Data reliability is another area of concern. Researchers at Paradigm discovered a bug that caused prediction market trading volumes to be double-counted, inflating volume metrics on third-party dashboards.
On-Chain Innovation
Decentralized finance (DeFi) innovation is reshaping prediction markets and trading paradigms. According to Delphi Digital’s 2026 outlook, perpetual contract decentralized exchanges (Perp DEXs) are becoming the new Wall Street. Blockchain technology is integrating the fragmented structure of traditional finance. As the report puts it: "TradFi is expensive because it’s fragmented: trading happens on exchanges, settlement in New York, custody at banks. Blockchain compresses all of this into a single smart contract."
Autonomous trading by AI agents is another major trend. By combining protocols like x402 and the ERC-8004 standard, AI agents can instantly pay service fees with stablecoins and build trust based on reputation history, paving the way for a truly autonomous trading economy.
These innovations are elevating prediction markets into core infrastructure for traditional finance. Early demand has focused on weather prediction for energy, logistics, and insurance risk, but future expansion will include equity event markets and macroeconomic indicator forecasts.
Price Outlook
Multiple factors are shaping Bitcoin’s medium- and long-term trajectory. Beyond short-term price predictions, Polymarket data shows a 59% probability that Bitcoin will outperform gold in 2026, reflecting long-term confidence in crypto assets as a store of value. Veteran investor Dan Tapiero predicts Bitcoin could reach $180,000 this cycle, citing a combination of rising demand and shifts in global monetary policy. He points to falling interest rates and massive government investment in AI infrastructure as powerful tailwinds. The macro environment’s impact on crypto markets cannot be ignored. In early 2026, Bitcoin rebounded to the upper end of its weekly range, peaking near $94,800. Leverage positions at key price levels are driving range performance, and market volatility remains significant.
•••••
Carry on the passage about prediction markets and Bitcoin's price outlook, starting after its final sentence.

#### DATA PROVIDED:
•••••
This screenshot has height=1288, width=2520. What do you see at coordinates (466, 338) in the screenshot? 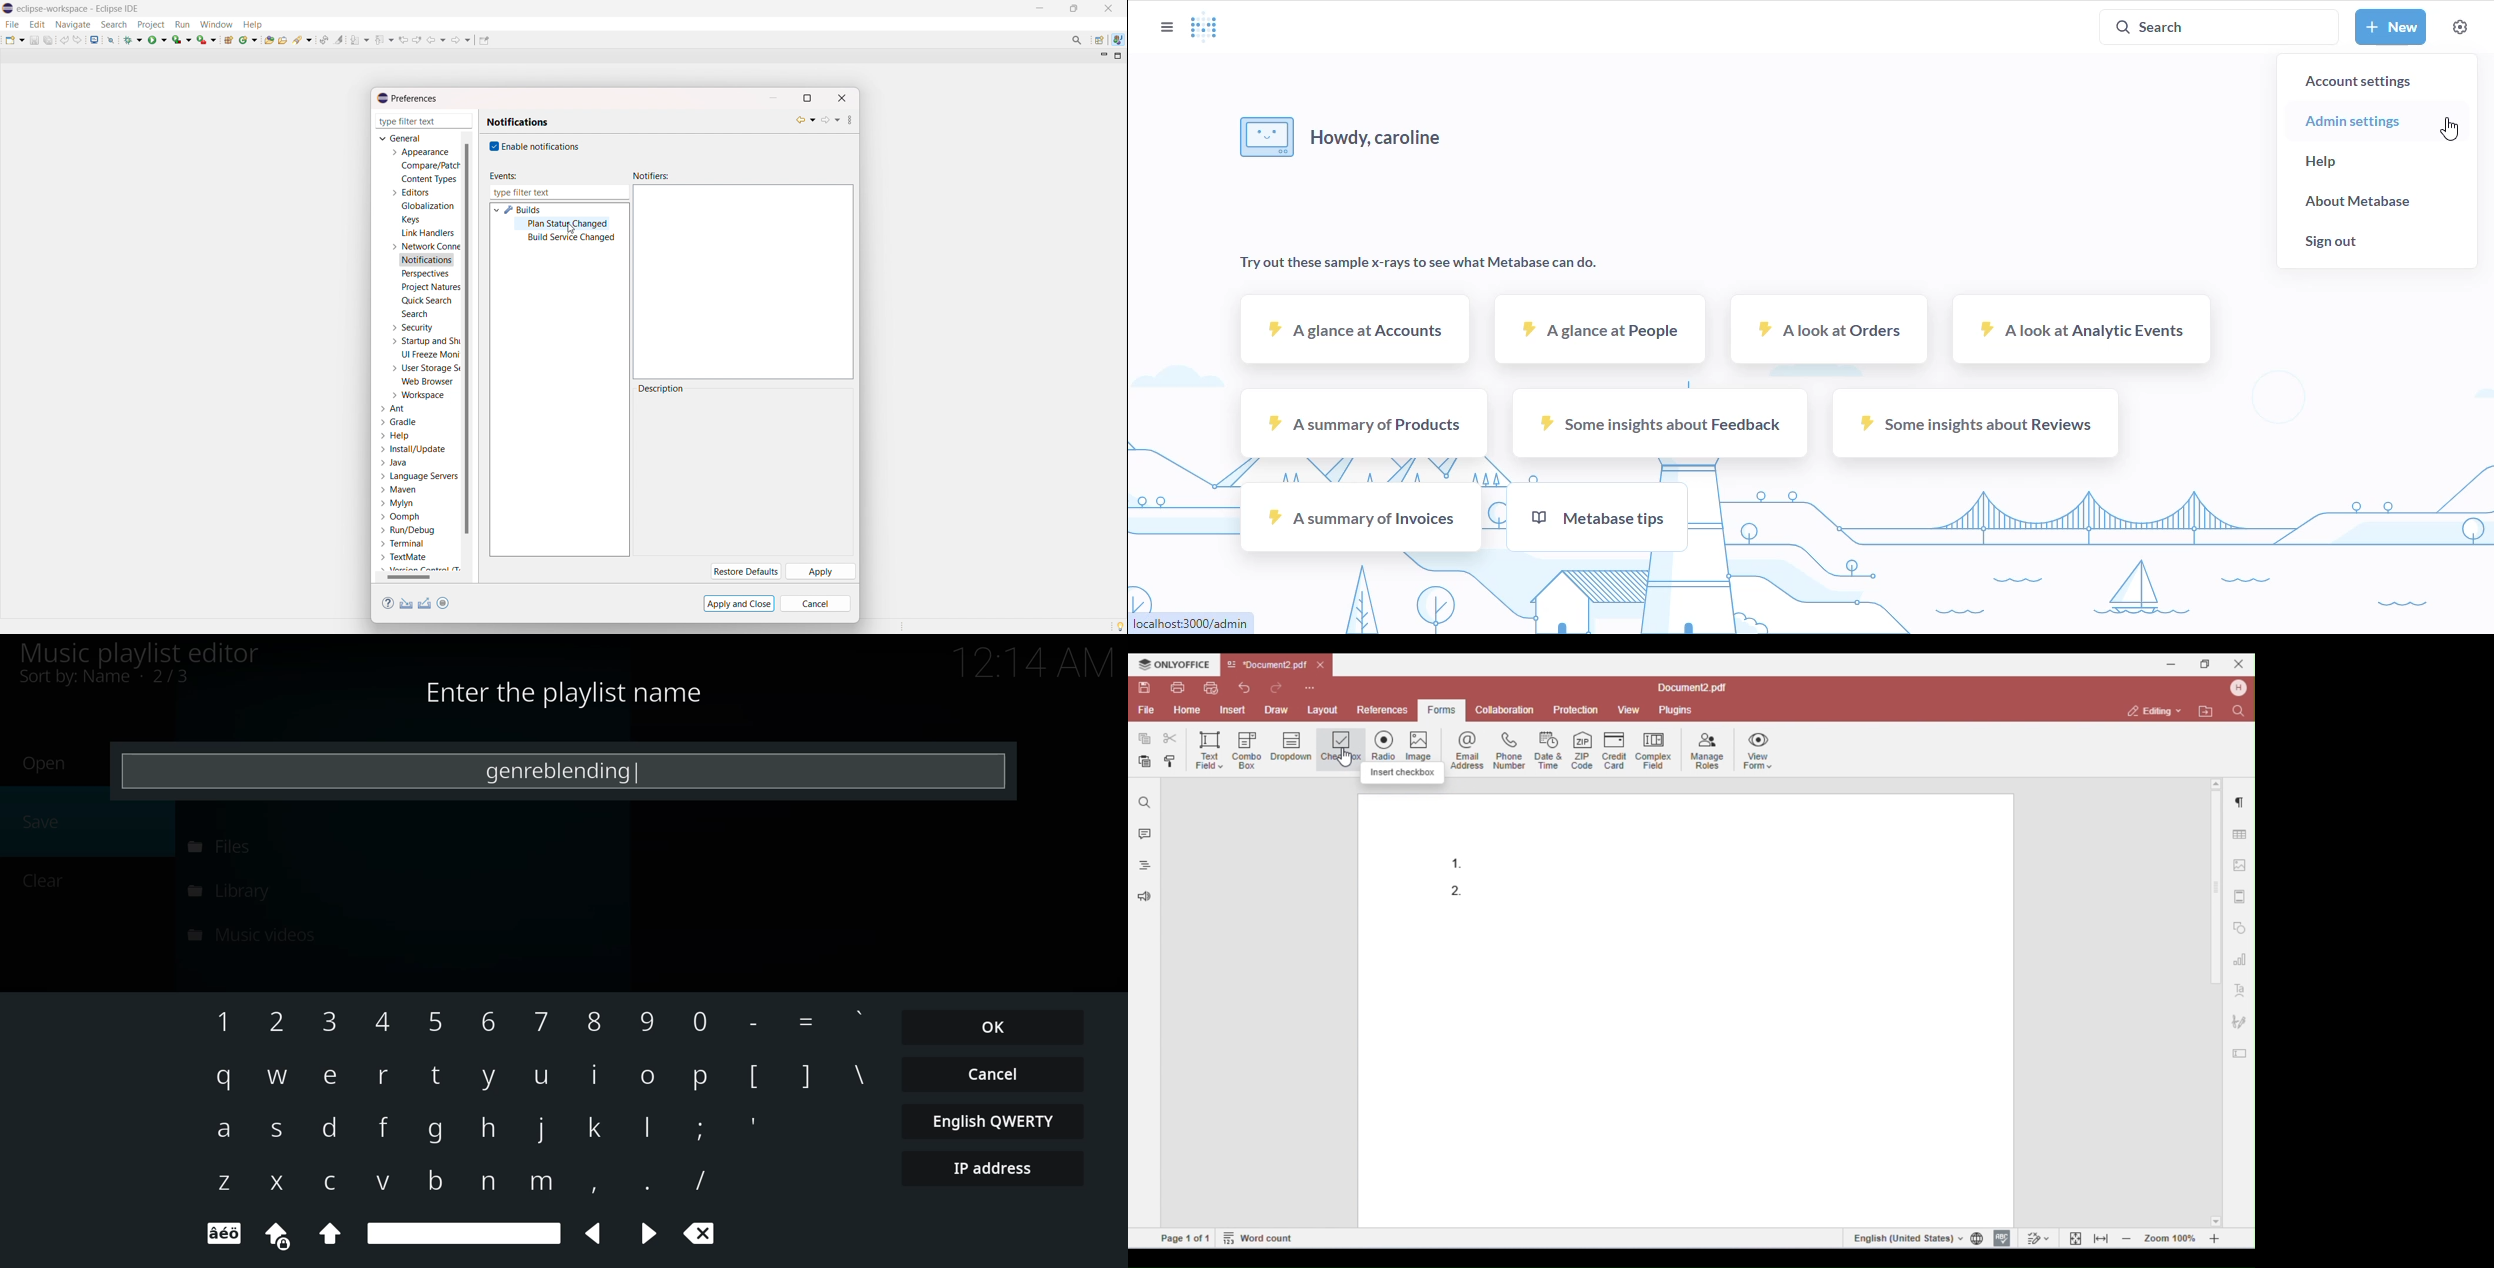
I see `vertical scrollbar` at bounding box center [466, 338].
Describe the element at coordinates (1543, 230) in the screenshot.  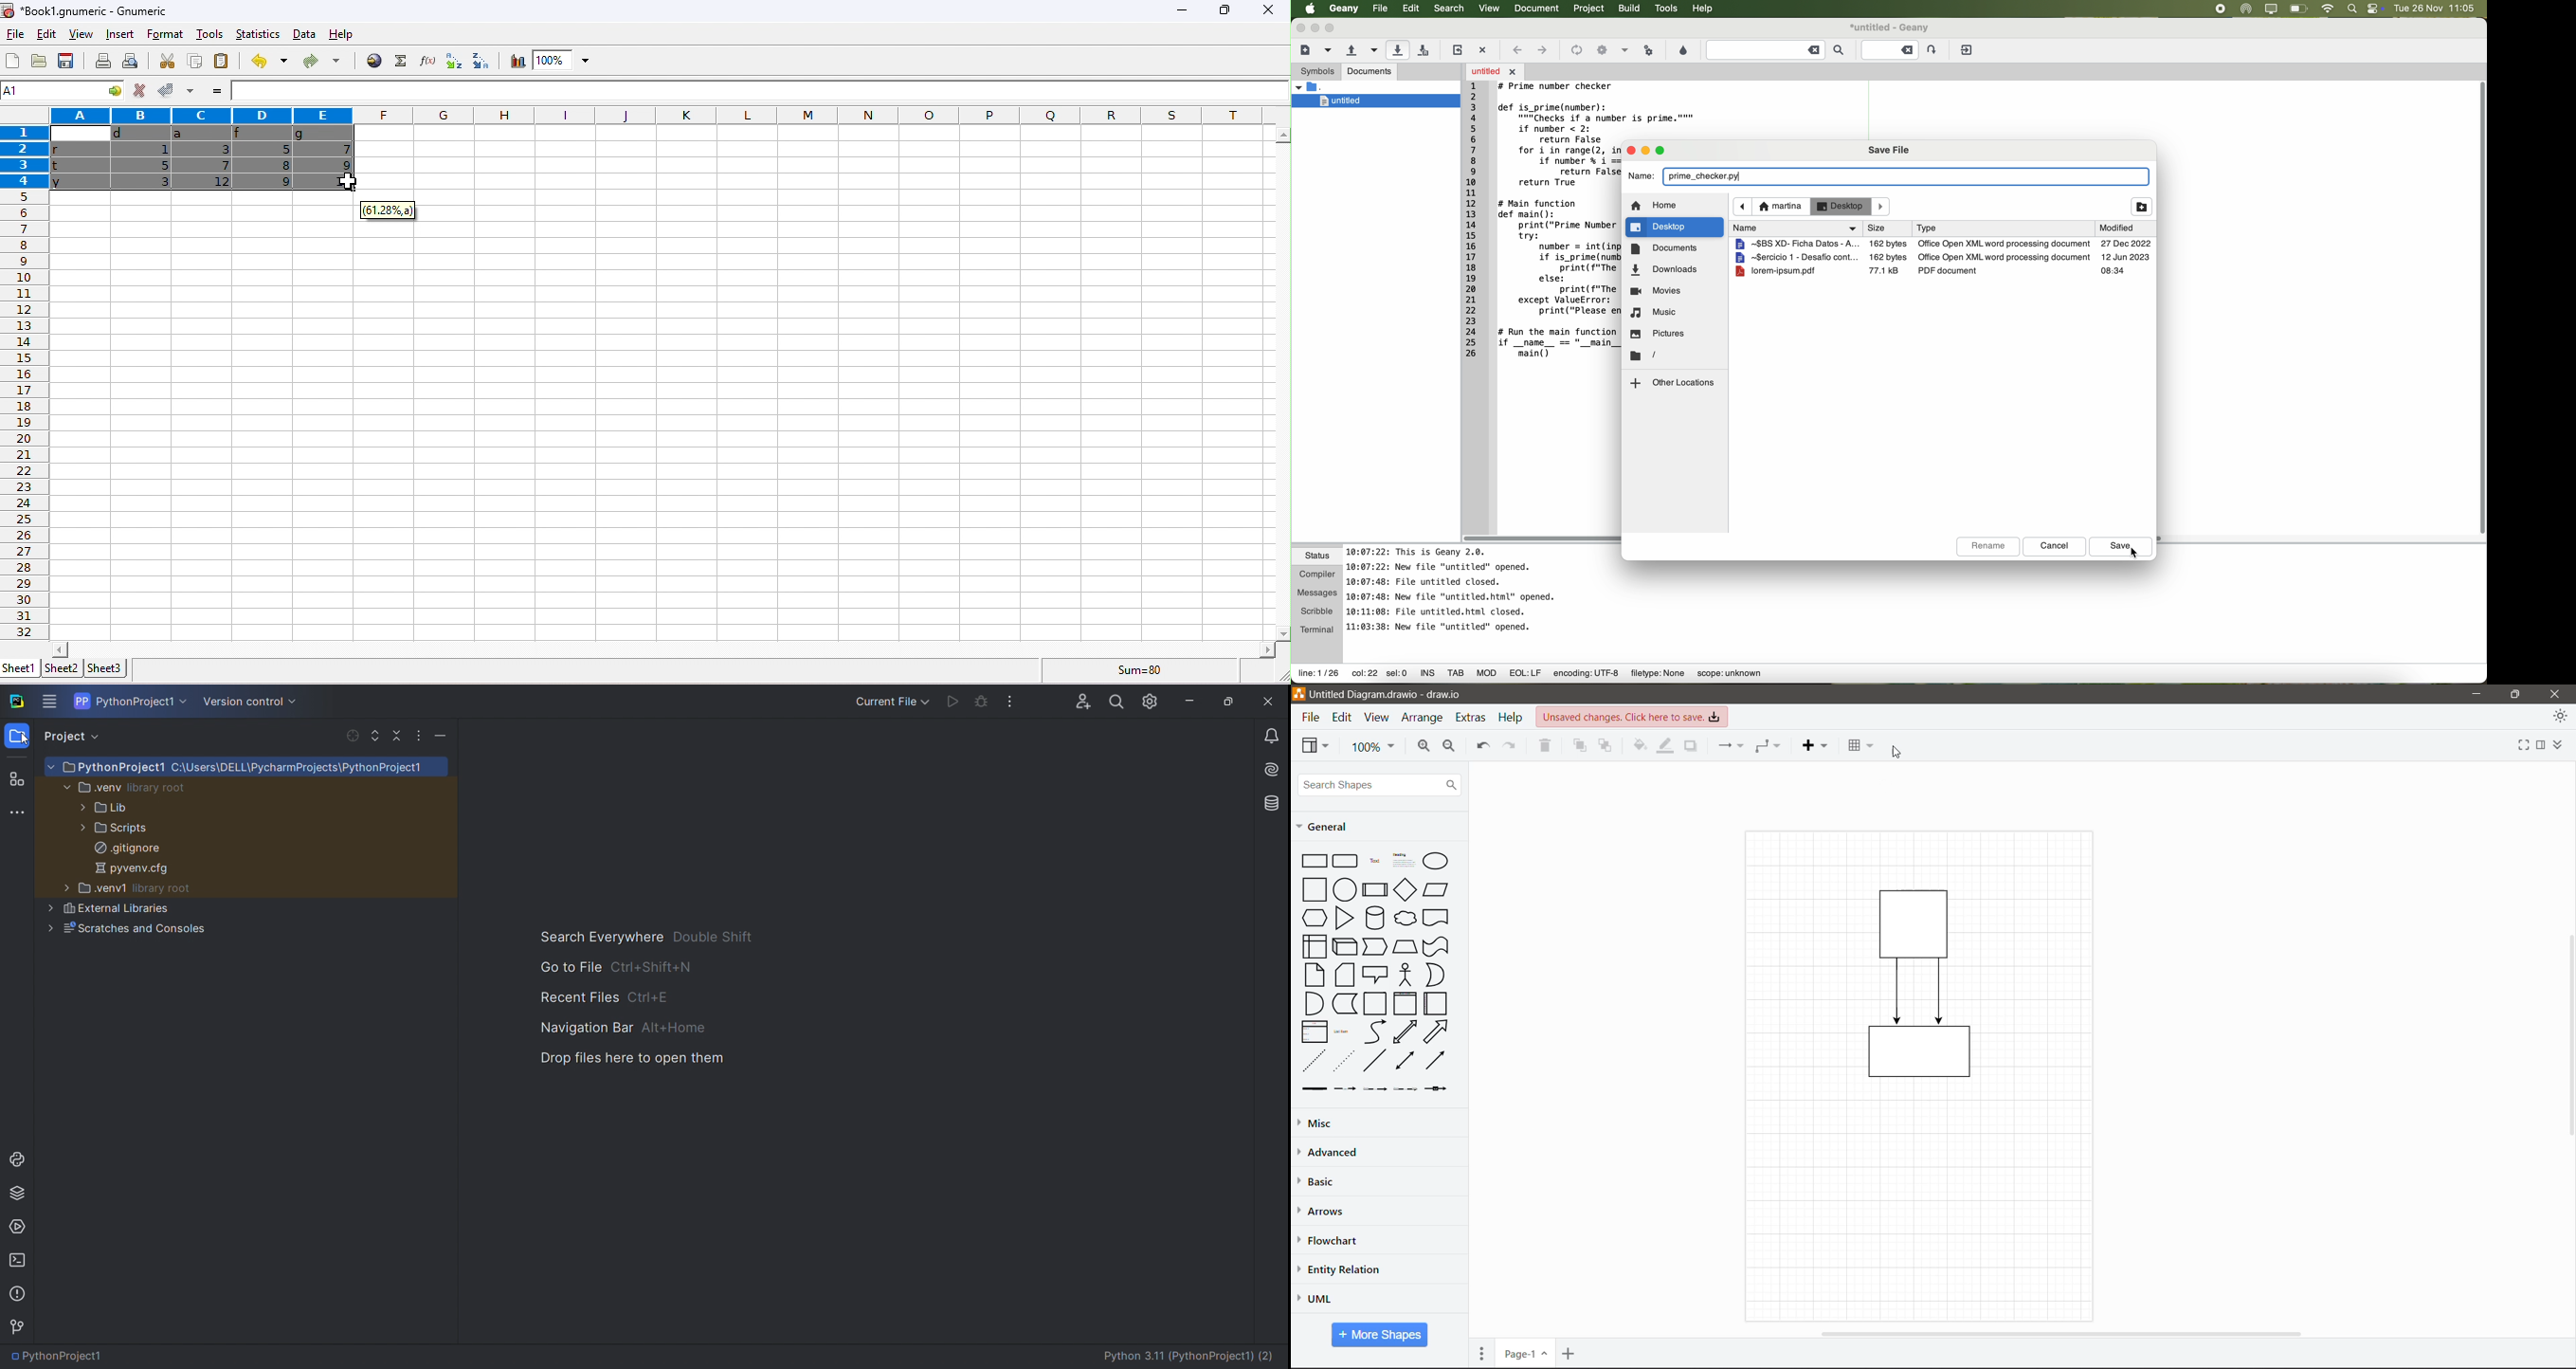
•••••
#### ANSWER:
Gate market data shows a diverse range of predictions for Bitcoin’s price. As of today, Bitcoin (BTC) is trading at $92,794.3, with a 24-hour trading volume of $709.41M, a market cap of $1.84T, a market share of 56.42%, and a 24-hour price change of -2.36%. This data underscores Bitcoin’s status as the core asset of the crypto market, with its price swings directly influencing overall market sentiment and trading strategies.
When making trading decisions, investors should pay close attention to the following key factors:
- Market depth: The size of order books and the spread between bids and asks can indicate short-term support and resistance levels, helping assess potential volatility risks.
- Liquidity changes: Trading activity and capital inflows/outflows reveal market sentiment and capital preferences, which are especially important for high-leverage traders.
- Crypto market correlations: The relationship between Bitcoin’s price and major altcoins or stablecoins can change significantly across different market cycles, so investors should analyze the broader market context.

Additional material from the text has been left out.